• **Your task**
Convert the listing lines into a JSON list of strings, one string per line, with blank lines dropped. Begin at the line containing "This screenshot has height=560, width=625.", continue through the end of the listing, and leave the pictures out.

• **Records for the exercise**
"""

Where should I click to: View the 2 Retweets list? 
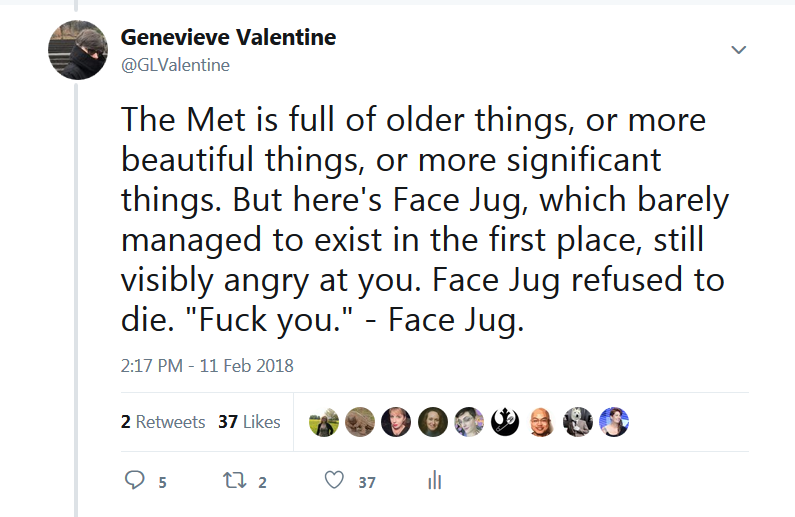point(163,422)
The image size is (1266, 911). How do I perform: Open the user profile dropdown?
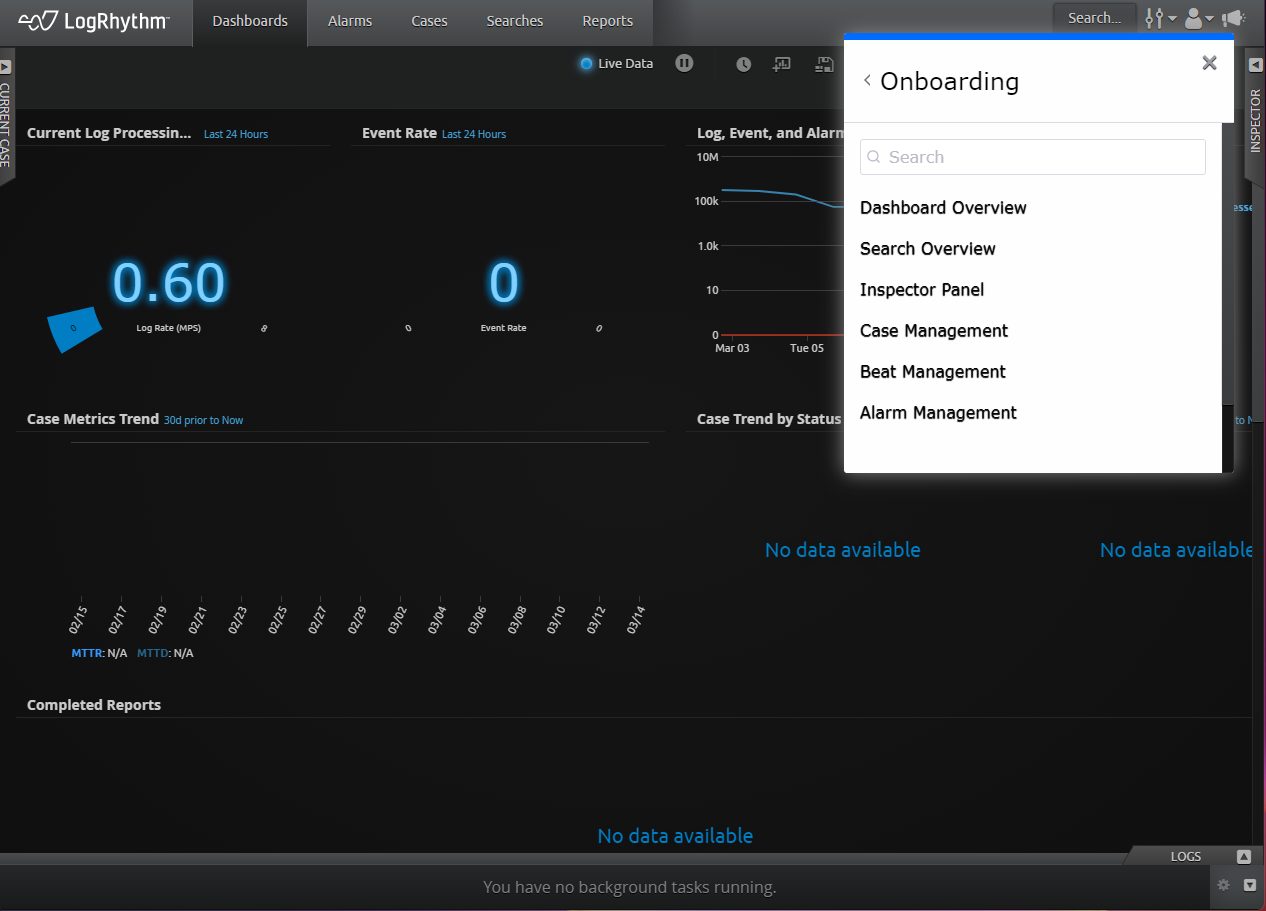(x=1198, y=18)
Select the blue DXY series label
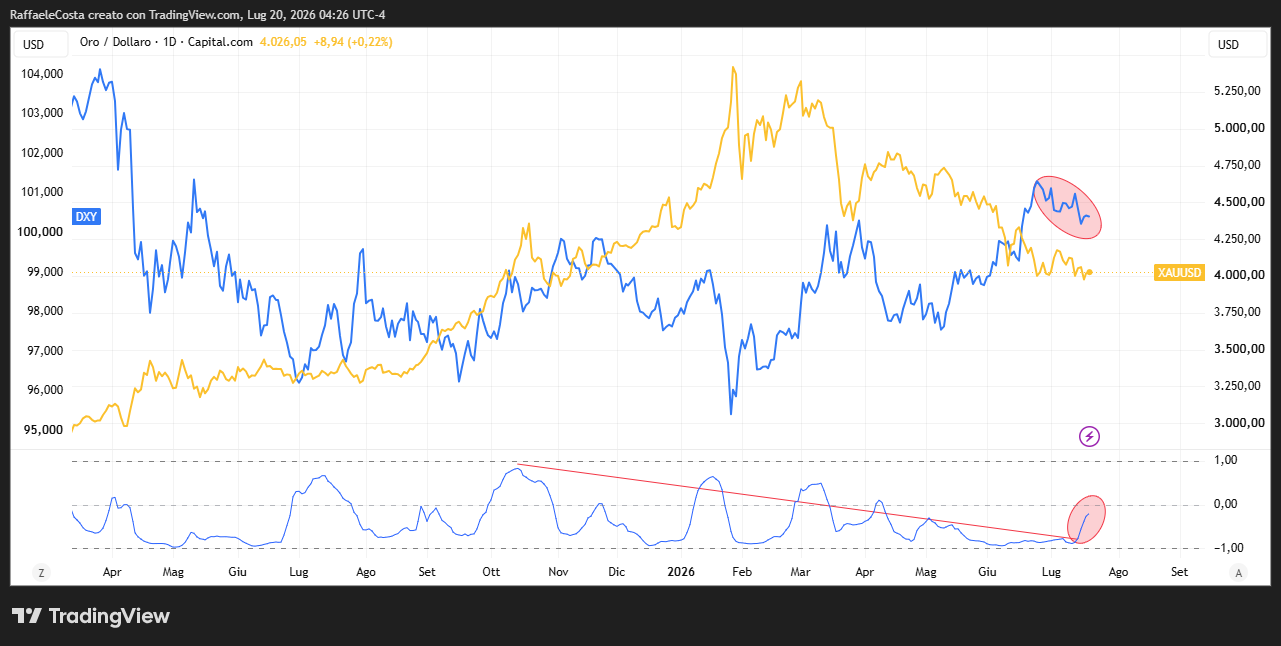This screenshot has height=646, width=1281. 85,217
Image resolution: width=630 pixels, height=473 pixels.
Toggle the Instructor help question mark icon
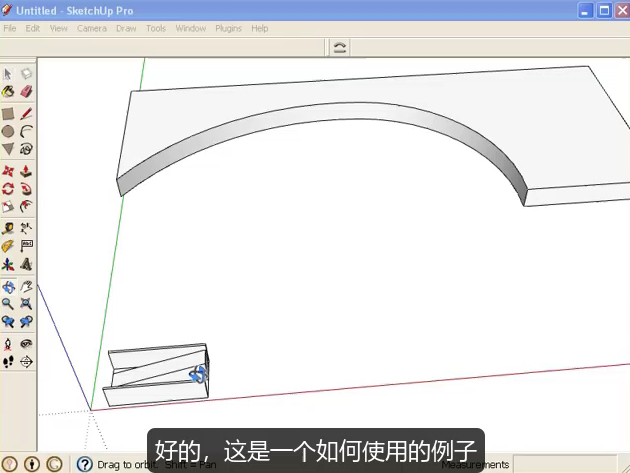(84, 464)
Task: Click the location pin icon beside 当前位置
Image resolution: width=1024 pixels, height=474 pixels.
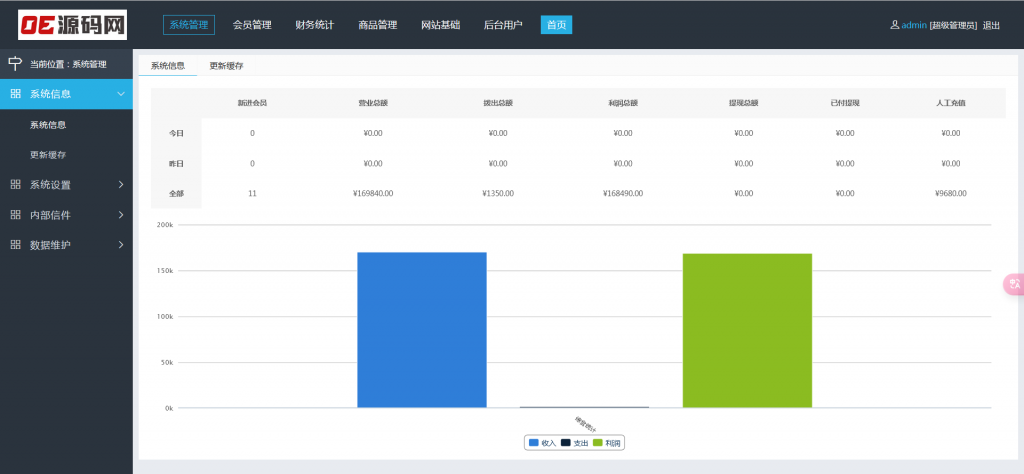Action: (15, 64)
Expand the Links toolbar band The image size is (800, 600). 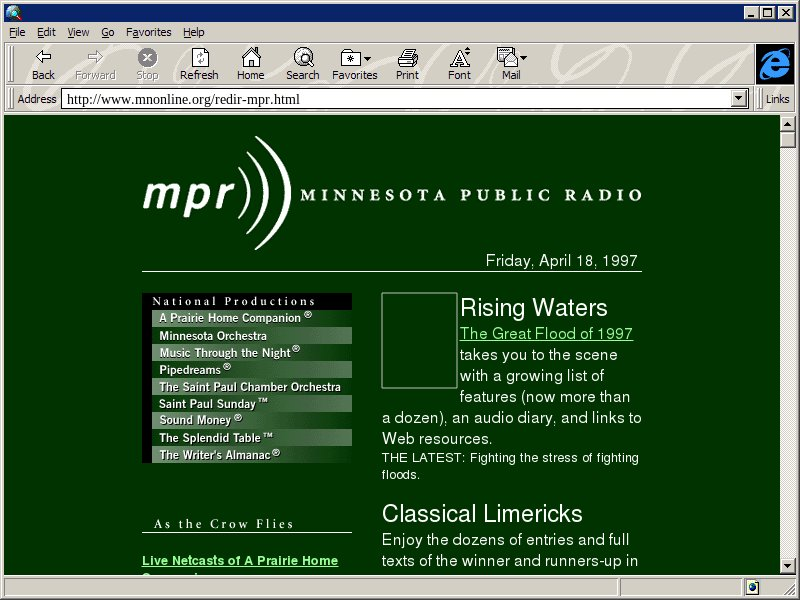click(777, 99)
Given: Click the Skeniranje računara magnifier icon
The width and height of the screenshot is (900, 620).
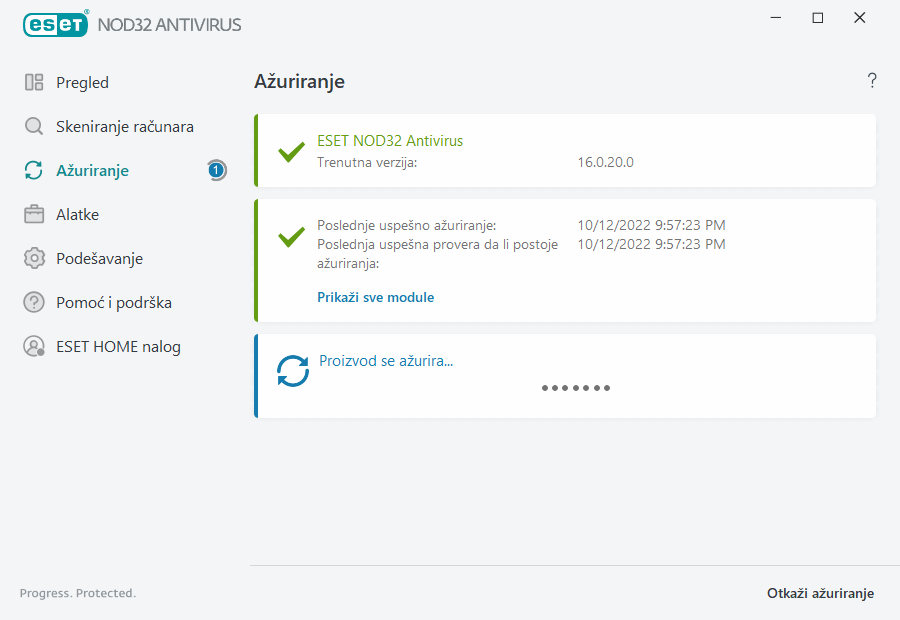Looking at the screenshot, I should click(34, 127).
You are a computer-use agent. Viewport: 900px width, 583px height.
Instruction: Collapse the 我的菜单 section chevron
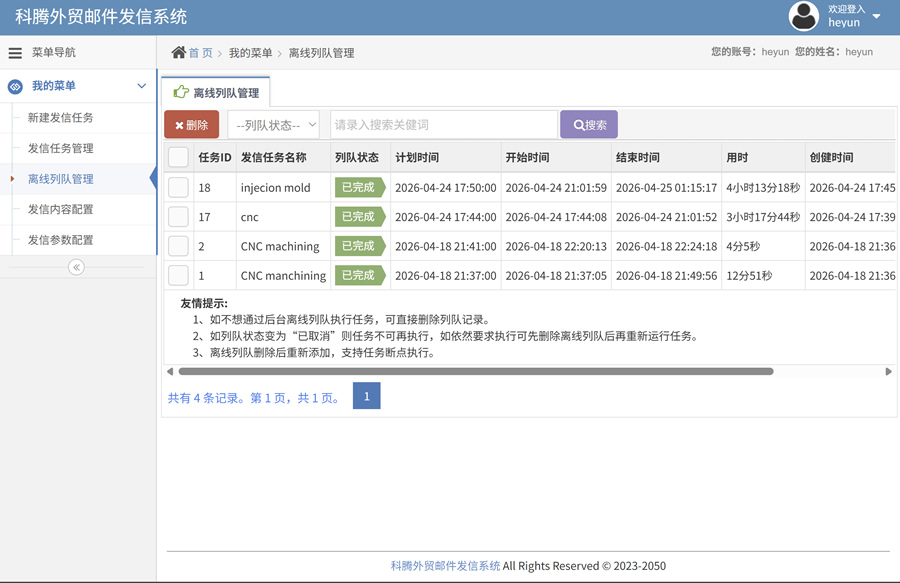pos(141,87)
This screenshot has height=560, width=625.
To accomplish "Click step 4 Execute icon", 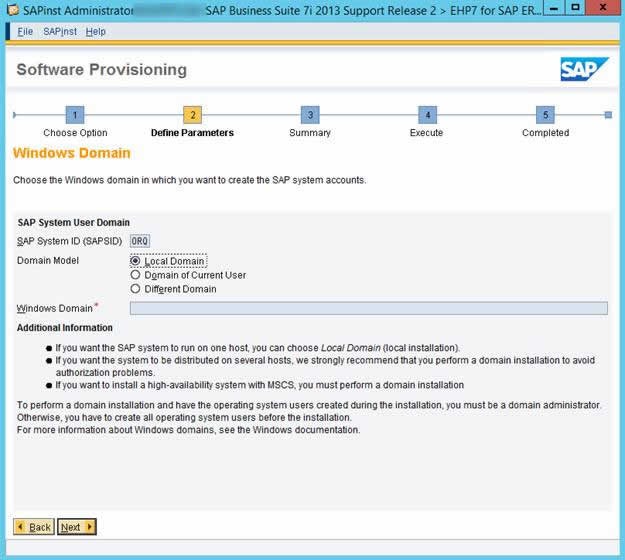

"""

• **Result of this exercise**
[
  "This screenshot has height=560, width=625.",
  "To accomplish \"Click step 4 Execute icon\", "
]